Modifying the regression (6) of (b) by including interaction dummy variable of the financial sector, we can test the hypothesis of the stability of the coefficients of the model. Because it can be seen from the output of the regression that both coefficients for the dummy and dummy times turnover are hughly significat, that attests for the structural differncies between the coefficients for financial and non-financial sectors. That also suggests that the relation is different.

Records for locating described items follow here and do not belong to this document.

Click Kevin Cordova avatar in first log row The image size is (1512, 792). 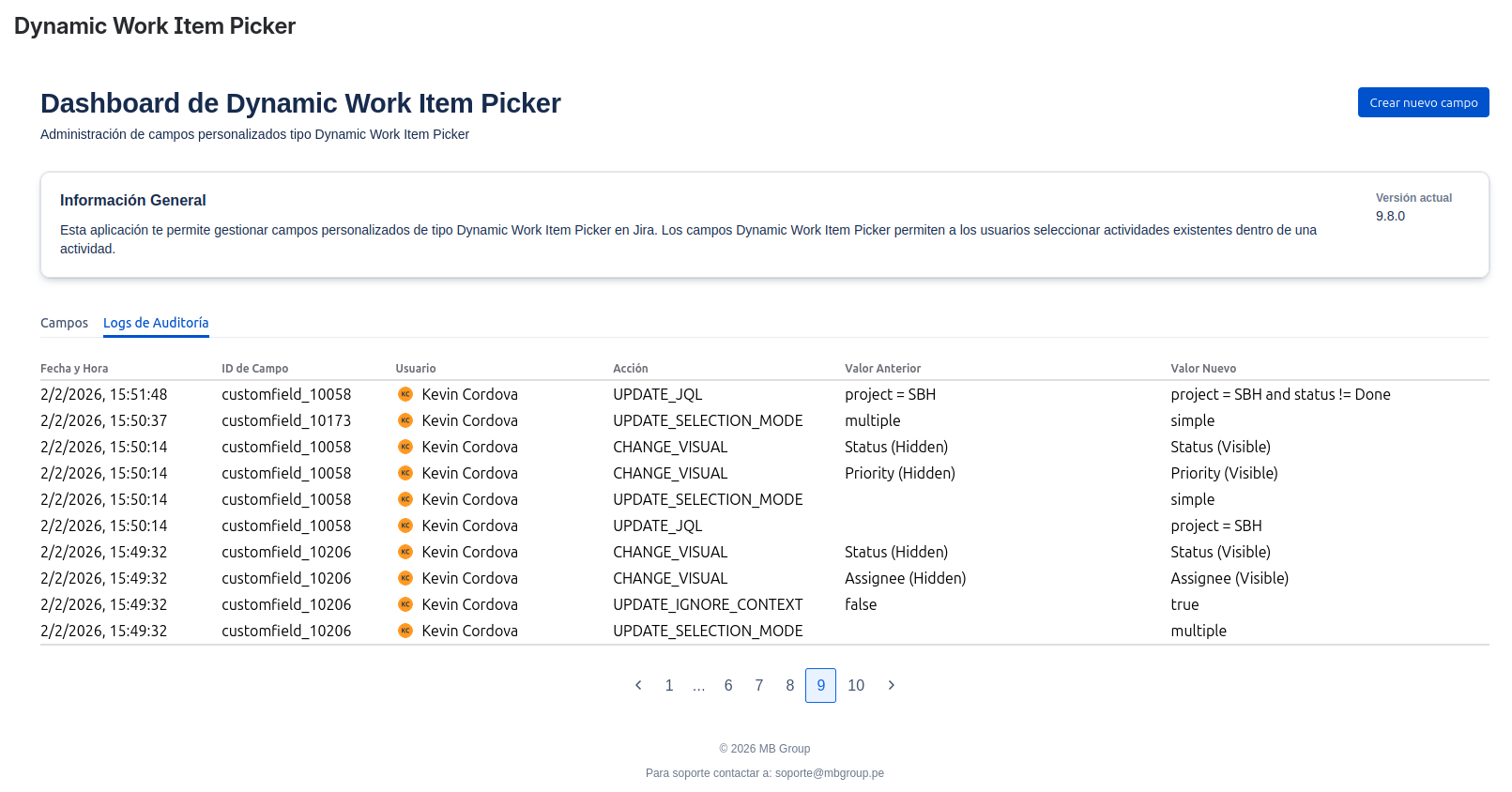(405, 394)
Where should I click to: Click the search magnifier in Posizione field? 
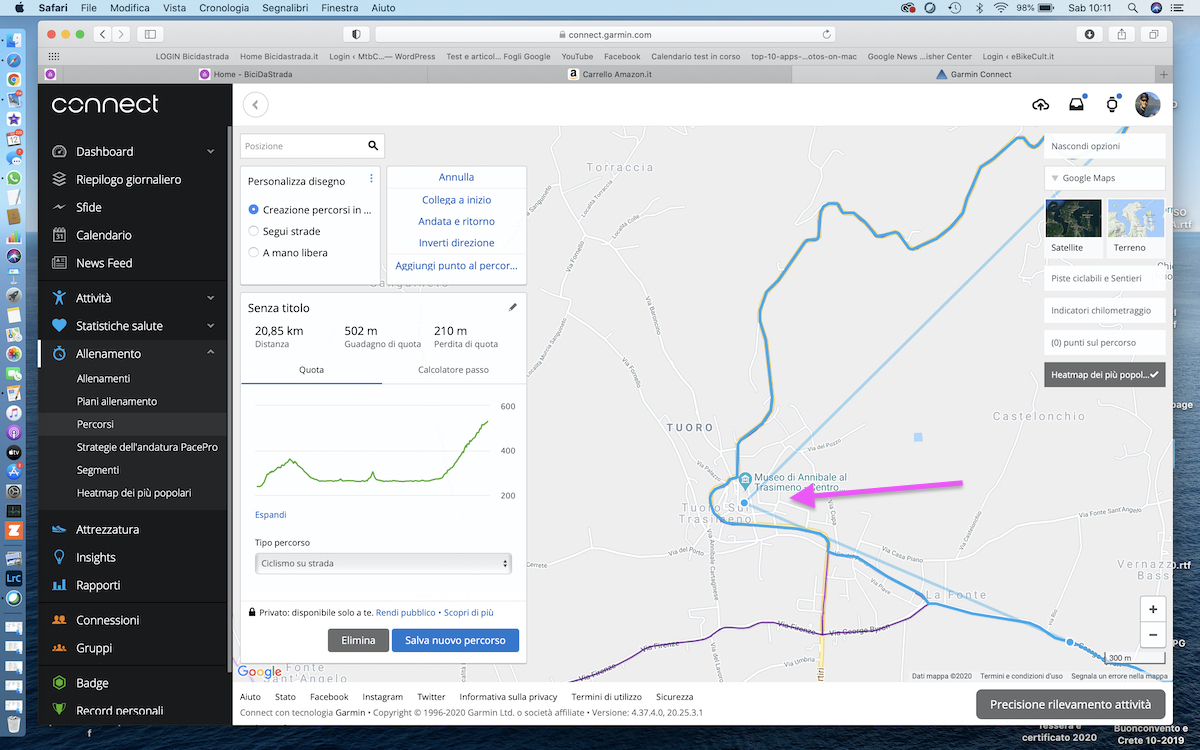click(373, 146)
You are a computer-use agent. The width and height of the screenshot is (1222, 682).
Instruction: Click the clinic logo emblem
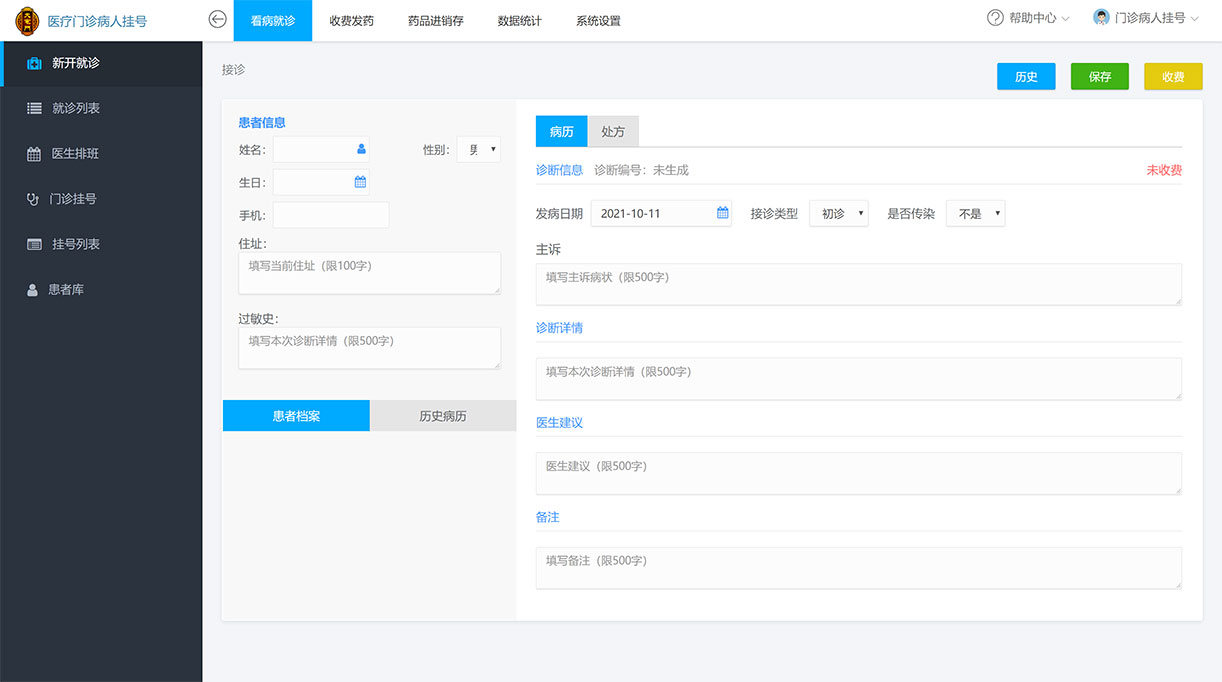pos(28,20)
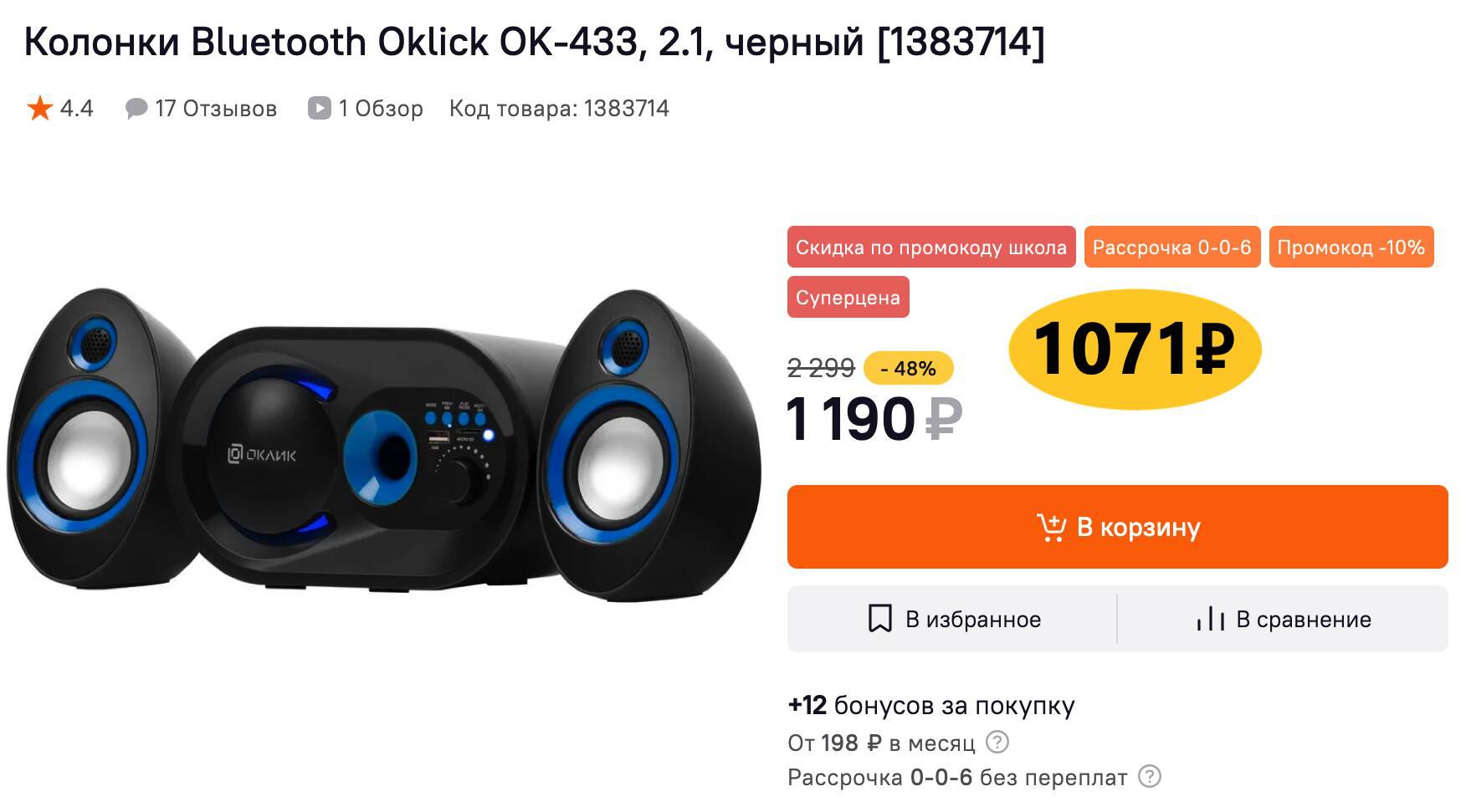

The same also could be done through the Chow test, but with runnung two regressions.
library(gap)
data2$logp <- log(data2$p)
data2$turnover<-data2$vo/data2$ibnosh
datafin<-subset(data2,fin==1) #splitting the data
dataNonFin<-subset(data2,fin==0)
y1<-as.matrix(datafin$bas100)
y2<-as.matrix(dataNonFin[,2])
x1<-as.matrix(datafin[,c("logp","turnover","vola")])
x2<-as.matrix(dataNonFin[,c("logp","turnover","vola")])
chow_test<-chow.test(y1,x1,y2,x2)
chow_test## F value d.f.1 d.f.2 P value
## 6.964634e+01 4.000000e+00 1.120000e+03 1.065615e-52Since the pvalue of the Chow test is so low we obviously reject the null hypothesis that the coefficients for the financial and non-financial sectors are equal for the following period.